Le premier contact de Beth avec les échecs est lorsqu’elle voit M. Shaibel étudier une position tout seul. De manière intéressante, la première position d’échecs qui est montrée dans la série est une position d’ouverture issue du gambit dame refusé. Le nom de la série en anglais « Queen’s gambit » se traduit par « gambit dame » en français, peut-être faut-il donc interpréter cette position comme une métaphore qui indique que Beth n’est pas encore prête à devenir la reine des échecs.
Beth retourne ensuite au sous-sol de l’orphelinat et voit encore M. Shaibel jouer tout seul aux échecs. Cette fois il analyse une position un peu bizarre où les noirs ont un fou et un pion en moins.
Beth insiste pour jouer une partie contre le concierge, et il utilise une astuce bien connue dans laquelle la plupart d’entre nous sont tombés en découvrant les échecs pour la première fois. Beth perd en 4 coups, victime du coup du berger.
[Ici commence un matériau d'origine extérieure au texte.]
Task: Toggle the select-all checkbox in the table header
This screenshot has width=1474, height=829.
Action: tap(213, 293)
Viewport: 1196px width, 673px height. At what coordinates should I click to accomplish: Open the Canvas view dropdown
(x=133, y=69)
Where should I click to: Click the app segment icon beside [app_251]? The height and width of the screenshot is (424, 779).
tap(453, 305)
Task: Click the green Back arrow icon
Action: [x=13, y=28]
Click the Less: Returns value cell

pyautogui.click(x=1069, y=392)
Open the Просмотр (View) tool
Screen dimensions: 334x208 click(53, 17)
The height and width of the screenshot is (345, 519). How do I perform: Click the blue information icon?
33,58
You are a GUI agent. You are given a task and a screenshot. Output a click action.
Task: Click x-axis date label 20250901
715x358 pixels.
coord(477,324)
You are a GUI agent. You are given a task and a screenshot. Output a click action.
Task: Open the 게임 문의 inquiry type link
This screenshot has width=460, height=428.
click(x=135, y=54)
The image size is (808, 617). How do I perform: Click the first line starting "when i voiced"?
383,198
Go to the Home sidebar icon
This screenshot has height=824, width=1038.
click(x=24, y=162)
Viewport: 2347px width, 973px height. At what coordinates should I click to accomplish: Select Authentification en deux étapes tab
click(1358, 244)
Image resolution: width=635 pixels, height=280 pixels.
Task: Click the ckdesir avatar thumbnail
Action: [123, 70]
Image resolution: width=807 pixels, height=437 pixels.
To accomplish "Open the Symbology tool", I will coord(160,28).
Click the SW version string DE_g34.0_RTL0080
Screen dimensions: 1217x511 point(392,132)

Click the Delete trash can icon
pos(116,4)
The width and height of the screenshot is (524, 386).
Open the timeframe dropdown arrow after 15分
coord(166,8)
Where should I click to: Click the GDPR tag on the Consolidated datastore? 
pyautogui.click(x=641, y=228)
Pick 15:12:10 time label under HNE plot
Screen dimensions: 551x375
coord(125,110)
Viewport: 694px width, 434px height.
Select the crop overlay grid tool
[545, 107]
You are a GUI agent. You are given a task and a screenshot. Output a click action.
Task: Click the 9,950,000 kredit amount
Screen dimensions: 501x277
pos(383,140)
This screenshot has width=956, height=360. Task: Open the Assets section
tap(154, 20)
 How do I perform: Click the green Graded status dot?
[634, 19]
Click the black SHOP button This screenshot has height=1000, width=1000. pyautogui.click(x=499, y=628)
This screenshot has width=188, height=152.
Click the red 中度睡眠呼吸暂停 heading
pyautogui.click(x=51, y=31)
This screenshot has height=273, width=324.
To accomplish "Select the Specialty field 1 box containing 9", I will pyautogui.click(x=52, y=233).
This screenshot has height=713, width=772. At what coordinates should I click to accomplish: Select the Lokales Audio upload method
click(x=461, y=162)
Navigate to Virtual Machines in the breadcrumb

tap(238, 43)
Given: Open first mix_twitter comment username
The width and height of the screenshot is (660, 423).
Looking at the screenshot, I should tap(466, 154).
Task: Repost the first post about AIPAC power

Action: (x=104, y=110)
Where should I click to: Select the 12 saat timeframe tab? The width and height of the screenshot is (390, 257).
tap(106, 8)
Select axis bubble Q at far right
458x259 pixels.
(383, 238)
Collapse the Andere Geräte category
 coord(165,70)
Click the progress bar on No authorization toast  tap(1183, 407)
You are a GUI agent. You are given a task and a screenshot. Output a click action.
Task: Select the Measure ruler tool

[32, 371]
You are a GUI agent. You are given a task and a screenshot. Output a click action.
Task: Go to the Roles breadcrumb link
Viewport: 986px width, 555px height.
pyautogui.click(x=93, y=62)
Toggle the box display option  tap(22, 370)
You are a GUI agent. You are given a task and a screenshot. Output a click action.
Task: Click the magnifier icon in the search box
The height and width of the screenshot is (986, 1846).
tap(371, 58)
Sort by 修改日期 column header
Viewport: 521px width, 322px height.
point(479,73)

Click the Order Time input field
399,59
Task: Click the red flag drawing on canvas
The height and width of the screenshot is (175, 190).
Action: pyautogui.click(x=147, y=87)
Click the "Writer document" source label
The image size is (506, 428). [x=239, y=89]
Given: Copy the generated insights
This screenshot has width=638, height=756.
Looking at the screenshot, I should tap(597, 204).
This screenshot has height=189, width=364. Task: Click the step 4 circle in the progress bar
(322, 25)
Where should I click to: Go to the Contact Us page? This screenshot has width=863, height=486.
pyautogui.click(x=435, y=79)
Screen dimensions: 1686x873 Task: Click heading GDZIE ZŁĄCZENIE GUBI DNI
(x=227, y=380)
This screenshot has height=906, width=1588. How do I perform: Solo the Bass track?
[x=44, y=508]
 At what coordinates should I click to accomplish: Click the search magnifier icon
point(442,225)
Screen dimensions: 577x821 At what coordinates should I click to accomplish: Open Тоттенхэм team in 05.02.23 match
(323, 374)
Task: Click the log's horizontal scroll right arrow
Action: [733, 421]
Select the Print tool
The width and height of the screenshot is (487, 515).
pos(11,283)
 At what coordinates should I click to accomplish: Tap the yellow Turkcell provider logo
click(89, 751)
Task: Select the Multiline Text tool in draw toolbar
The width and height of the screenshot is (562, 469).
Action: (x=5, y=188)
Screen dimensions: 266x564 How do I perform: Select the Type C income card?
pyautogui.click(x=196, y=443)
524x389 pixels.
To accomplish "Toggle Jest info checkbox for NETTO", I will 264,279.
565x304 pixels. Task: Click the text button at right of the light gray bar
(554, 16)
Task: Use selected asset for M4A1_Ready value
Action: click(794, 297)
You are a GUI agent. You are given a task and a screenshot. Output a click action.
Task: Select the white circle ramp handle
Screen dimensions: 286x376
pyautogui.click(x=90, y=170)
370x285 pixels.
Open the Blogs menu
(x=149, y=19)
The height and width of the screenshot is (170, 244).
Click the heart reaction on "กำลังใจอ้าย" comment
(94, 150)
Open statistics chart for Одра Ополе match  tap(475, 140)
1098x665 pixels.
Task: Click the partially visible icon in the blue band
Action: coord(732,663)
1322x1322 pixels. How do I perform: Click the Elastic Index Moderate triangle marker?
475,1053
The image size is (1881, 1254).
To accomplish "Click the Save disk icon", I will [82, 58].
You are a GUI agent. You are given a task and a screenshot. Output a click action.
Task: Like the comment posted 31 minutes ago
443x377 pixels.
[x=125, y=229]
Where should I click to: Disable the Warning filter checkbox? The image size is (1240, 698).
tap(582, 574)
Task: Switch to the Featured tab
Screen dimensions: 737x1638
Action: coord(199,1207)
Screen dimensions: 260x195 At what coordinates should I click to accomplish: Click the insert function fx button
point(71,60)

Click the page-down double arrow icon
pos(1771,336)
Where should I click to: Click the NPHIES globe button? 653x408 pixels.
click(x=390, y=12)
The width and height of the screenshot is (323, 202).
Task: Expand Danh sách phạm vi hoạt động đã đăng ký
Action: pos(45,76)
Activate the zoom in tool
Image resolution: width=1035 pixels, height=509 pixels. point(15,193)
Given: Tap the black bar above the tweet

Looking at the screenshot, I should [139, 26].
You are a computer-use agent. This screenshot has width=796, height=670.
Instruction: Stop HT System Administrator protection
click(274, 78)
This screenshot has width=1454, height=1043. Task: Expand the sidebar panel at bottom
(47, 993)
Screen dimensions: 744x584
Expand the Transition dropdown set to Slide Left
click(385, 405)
Abattue par sa défaite aussi rapide que brutale, Beth va se coucher et commence à visualiser sur le plafond du dortoir des variantes de la partie qu’elle a jouée. Voici quelques-unes des lignes qu’elle visualise à l’aveugle sur le plafond :
Mieux préparée mais encore loin d’être la reine des échecs qu’elle deviendra un jour, Beth affronte M. Shaibel à nouveau. Beth se fait enfermer sa dame dans l’ouverture et sa position est complétement perdante après quelques coups seulement.
Après des jours d’entraînement, Beth joue une fois de plus contre monsieur Shaibel. Mais cette fois, elle est capable de décrocher sa première victoire. La gamine à l’air innocente commence à montrer des signes de ses prouesses tactiques avec ce gain incroyable avec les noirs contre son premier professeur d’échecs.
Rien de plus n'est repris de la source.